In the end, she wants to make love.

"Are you coming to bed?"

"Not yet…"

"More work?"

"Cicero—a stack of papers—they're waiting for me."

"I'm waiting for you."

"I need to finish them."

She patted the empty side of the bed and held out her arms to him again…

"Honey, I can't," he said. "I don't know what to do."

"Come here," she said. "I'll show you."

That's poignant Amina Gautier in the process of ripping your heart out.

Now if you're also looking for a courageous Amina Gautier, she is very much in evidence. For example, her story, "As I Wander" starts out as one story, yet miraculously wanders into a totally different story by its end, a mere ten pages later.

       

Note: Most will agree that an important short story writing rule is what I call Conservation of Characters: Whatever characters you start out with at the beginning of a short story, you had better end up with at the end. That's the case, even if the characters are dead by the end of the story. They can be dead, but they have to be somehow present.

"As I Wander" starts out as a conventional short story: a widow, Judy, four hours after burying her husband, is beset by a group of his estranged relatives who she's never met before visiting her house. They go through her home, touching her things as though they intend to take them home just as soon as she feeds all of them dinner.

Next Judy awakes to the sound of garbage trucks; a month has passed. Judy sits on a bench in a nearby park all night until the sun comes up. She becomes interested in a neighbor, Sampson. When a young man with a "du-rag on his head" rings Sampson's doorbell, Judy strikes up a conversation, asking him '"You ever read any Baldwin?"' a wickedly funny line.

Judy and this young man have a reasonably coherent conversation. A half page later, they're in her bedroom and he's undressing, and we see this man, who is never named, naked: "After taking off his du-rag, he removed the rest of his clothing, revealing a lanky frame. His legs were long, his calves small hard knobs protruding from the backs of his bony legs. She pulled his face to her and kissed him hard and tasting. His lips were soft and fleshy, unlike the rest of him. He was surprisingly gentle and silent within her.

"

Making love to the unnamed man leads to thoughts of her deceased husband, Gene: "She loved all the lines on Gene's face.

In the next paragraph, Judy is in bed with the unnamed young man:

"The boy jerked under her hair, and Judy touched his hair lightly, smoothly, her fingers wandering over his intricately patterned corn-rows, following their winding paths along the contour of his head to the base of his skull where they curled under the ends. Once he quieted, Judy grasped the soft and tenuous braids undoing the plaited strands."

The story ends with those words. Like her fingers, the story wandered from where it started. Upon first reading it, I thought it was flawed because it didn't observe Conservation of Characters. Then I decided a great and courageous writer not only knows when to break the rules, but how to break them. And that is the case with "As I Wander."

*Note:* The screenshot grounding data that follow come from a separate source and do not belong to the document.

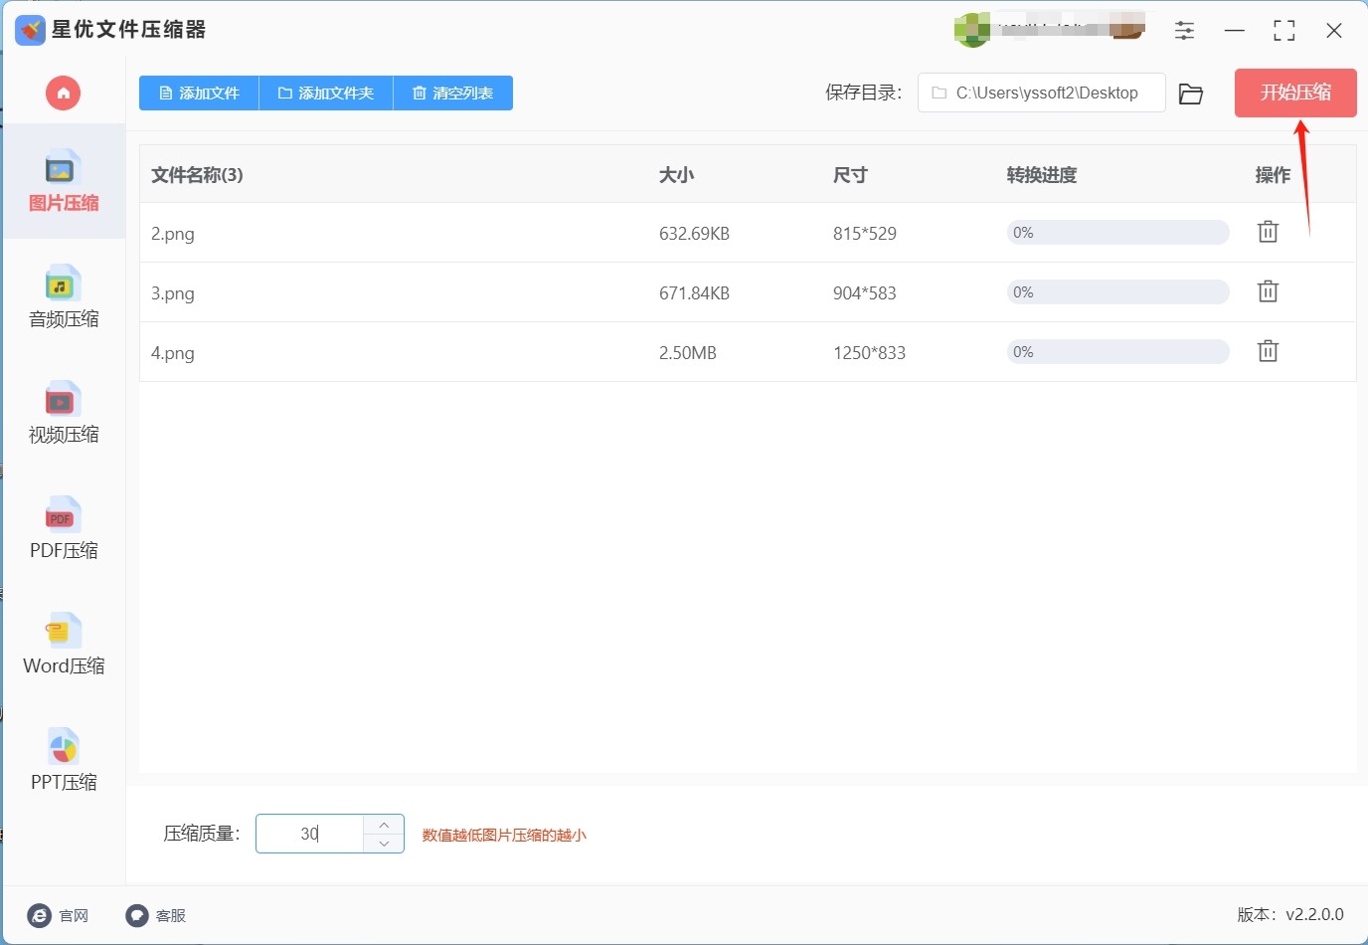Remove 3.png with the trash icon
The image size is (1368, 945).
point(1268,291)
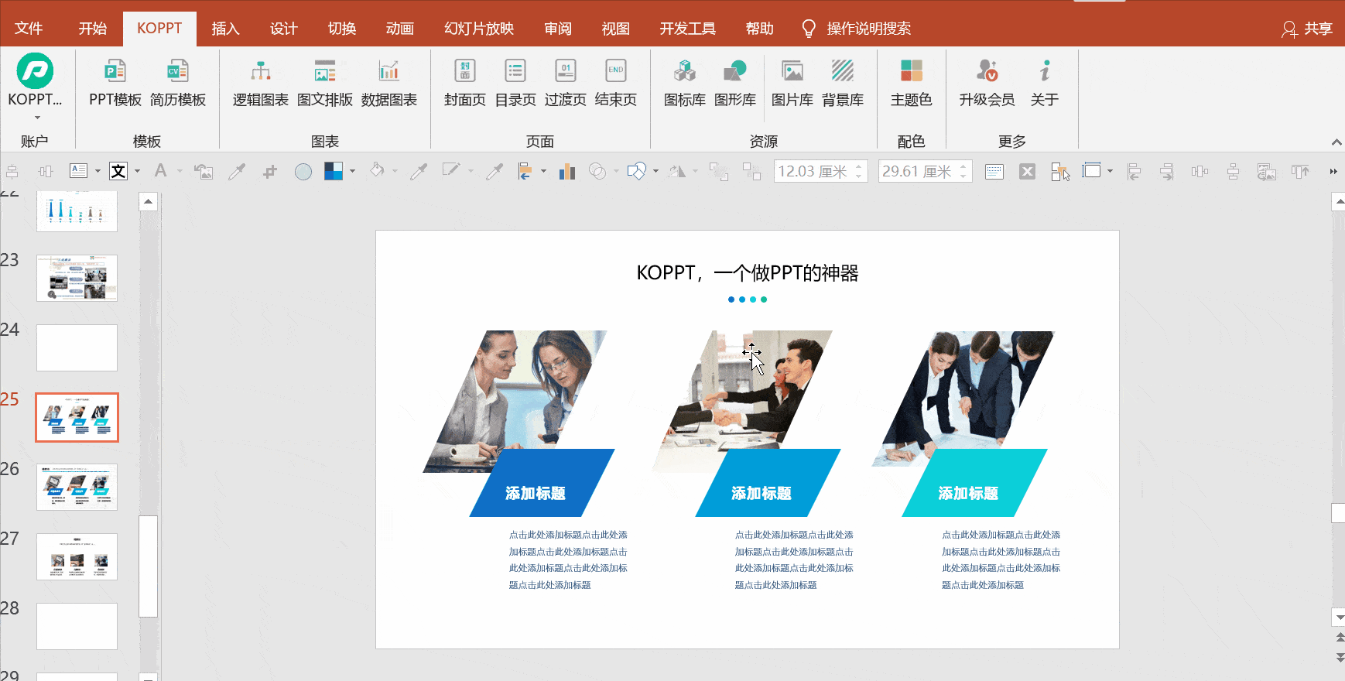1345x681 pixels.
Task: Click the 关于 about button
Action: pos(1044,82)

The characters at the beginning of the story are not the same as at the end, but portraying a story with this shape where the only common character is the principal protagonist, Judy, enables Gautier to show Judy totally overwhelmed with grief. We get to see her losing herself in her grief when she makes love to the unnamed man. The brief affair she has with him is simply the "inciting incident," the event that releases or externalizes her grief, thereby helping us to understand who she is now that Gene is dead and buried, while she simultaneously is answering the same question.

These are just a few of Amina Gautier's creations. Read The Loss of All Lost Things and rescue some of the other Gautier stories from being mired down in grief and loss.